With a background as an acrobat and dancer, Qudus Onikeku is one of the preeminent Nigerian choreographers working today.

Why you should listen

Qudus Onikeku is the founder and artistic director of YK Projects Paris and QDanceCenter Lagos. Through his international artistic engagements, his interest is drawn toward the aesthetics and artistry of African peoples in general, both within the continent and in the diaspora. His visceral practice of dance and engagement with the processes of decolonization have led him to develop a research-based practice about the body's capacity to store memories and inherited traumas -- and to restore and heal both the dancer and the audience.

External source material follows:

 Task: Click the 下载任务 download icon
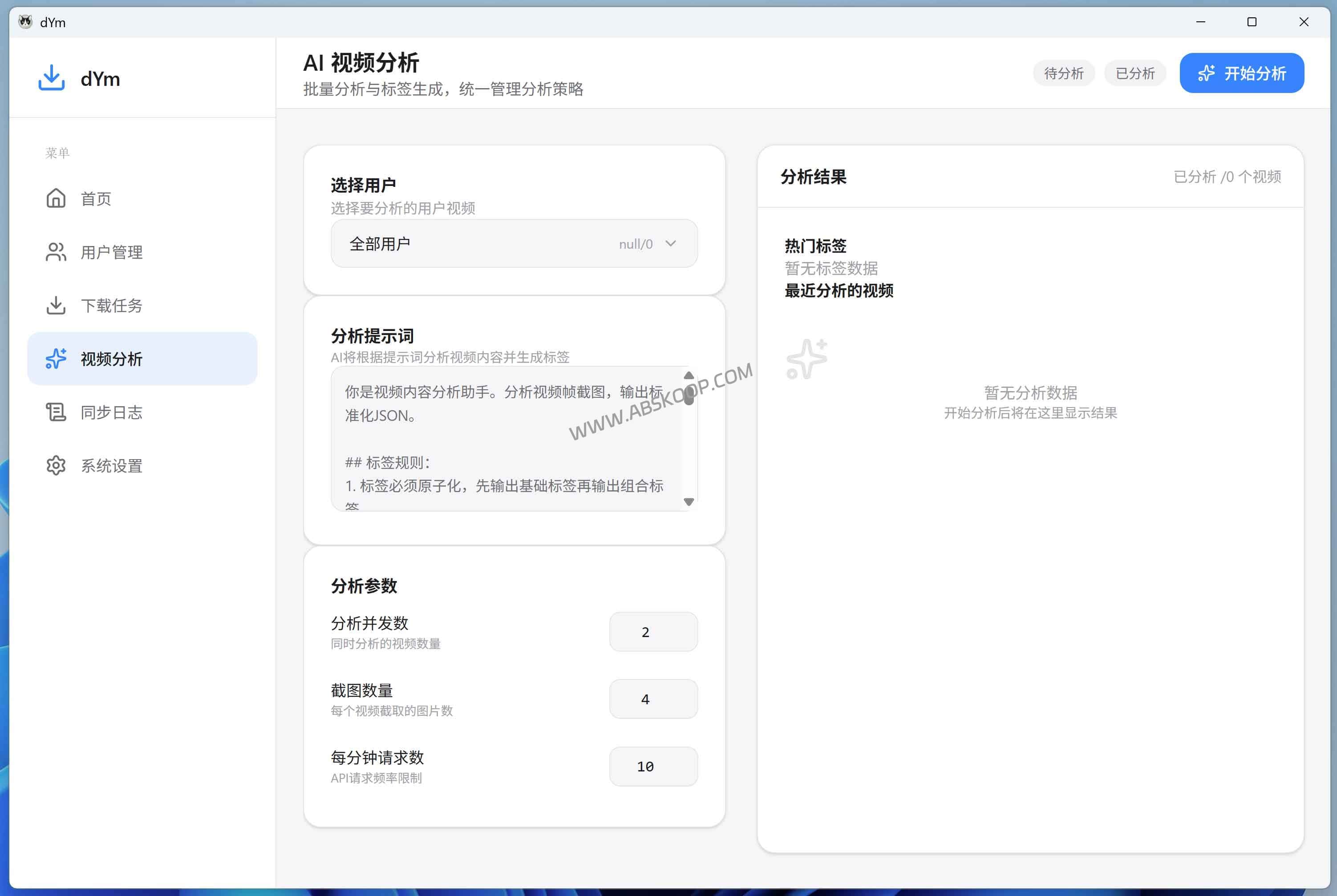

Qudus began training as an acrobat at age five (he's a graduate of the French Centre National des Art de Cirque), and he began his dance career in the Surulere area of Lagos at age 13. Now, his globally known work encompasses dance, teachings, writings and research projects, and public space happenings. His works in the past decade includes: "Do we need colacola to dance?" (Lagos, Cairo, Johannesburg, Maputo, Nairobi, Yaounde, 2007); "My Exile Is in My Head" (Paris, 2010); "QADDISH" (Avignon Festival, 2013); "We Almost Forgot" (Berlin, Lagos, Abuja. 2016); and "Infinite Nowness" and "Right Here, Right Now" (Venice Biennale, 2017).